KOMPAS.com - Panduan penyelenggaraan pembelajaran tahun ajaran dan tahun akademik baru di masa pandemi Covid-19 dinilai belum menyentuh masalah kualitas belajar dari Pembelajaran Jarak Jauh (PJJ).
Hal itu diungkapkan oleh Ketua Umum Ikatan Guru Indonesia (IGI), Muhammad Ramli Ibrahim dalam keterangan tertulisnya.
"Panduan tersebut adalah sesuatu yang biasa saja dan tak menyentuh masalah utama yang dihadapi selama tiga bulan belajar dari rumah," kata Ramli.

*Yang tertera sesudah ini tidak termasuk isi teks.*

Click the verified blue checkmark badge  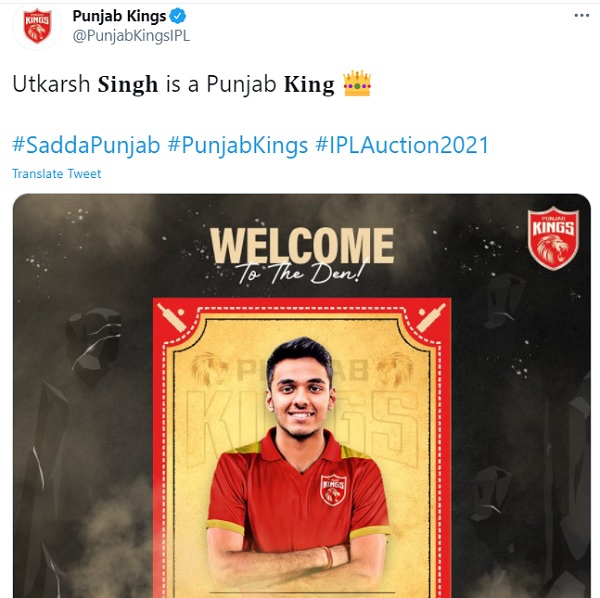coord(178,16)
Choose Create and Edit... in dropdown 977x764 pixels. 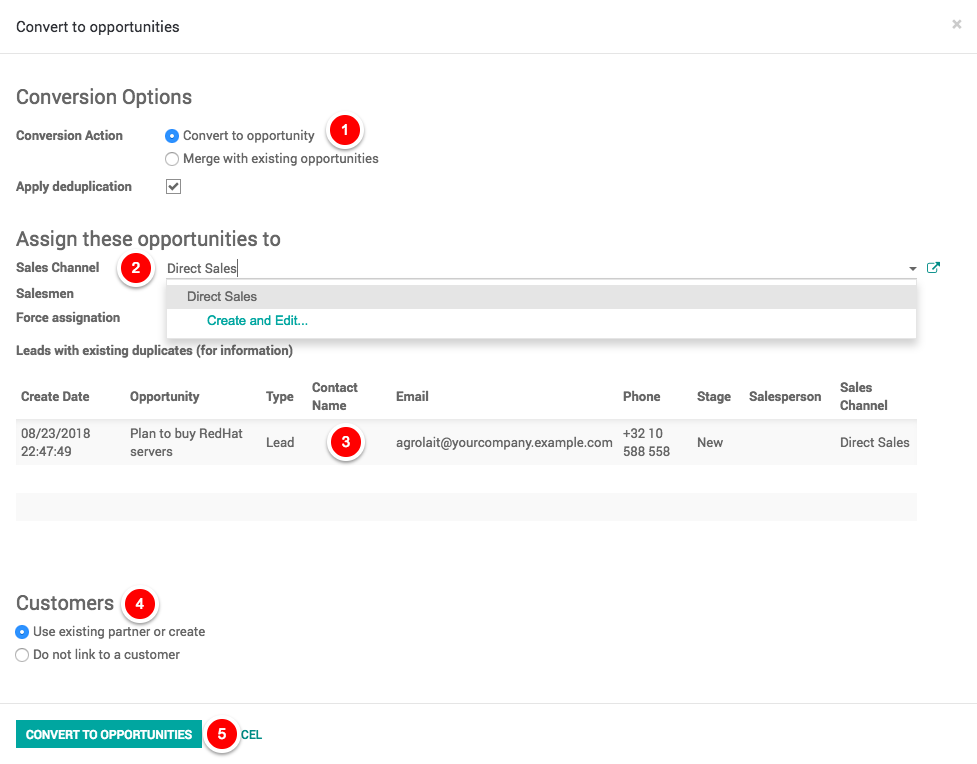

Ramli menilai tak ada rencana tentang persiapan guru untuk menjalankan PJJ secara menyenangkan dan berkualitas.
Selain itu, tak ada langkah-langkah kongkrit Kementerian Pendidikan dan Kebudayaan (Kemendikbud) dan Kementerian Agama (Kemenag) dalam memberikan solusi terhadap minimnya kemampuan guru dalam menyelenggarakan PJJ.
"Kemendikbud memang yang telah mengeluarkan pedoman pembelajaran jarak jauh yang juga tak jelas secara teknis pelaksanaan di lapangan tapi penuh dengan teori yang sulit dipahami oleh guru," ujar Ramli.
Menurut Ramli, Kemendikbud dan Kemenag seharusnya lebih merinci panduan yang berisi solusi atas masalah yang terjadi selama tiga bulan PJJ.
Ia menyebutkan PJJ akan pasti dilakukan secara dominan ke depan.
"Apa yang akan dilakukan kemdikbud terhadap lebih dari 60 persen guru yang tak memiliki kemampuan penguasaan teknologi, apa yang akan dilakukan Kemendikbud terhadap lebih dari 15 persen Guru yang menyelenggarakan PJJ tapi membuat siswanya stress dan apa yang dilakukan Kemendikbud terhadap lebih dari 14 persen guru yang sudah mampu menjalankan PJJ dengan baik," ujar Ramli.
Menurutnya, tak ada guru yang mengerti tentang bagaimana aturan penyelenggaran PJJ, berapa waktu belajarnya dan bagaimana pengaturannya.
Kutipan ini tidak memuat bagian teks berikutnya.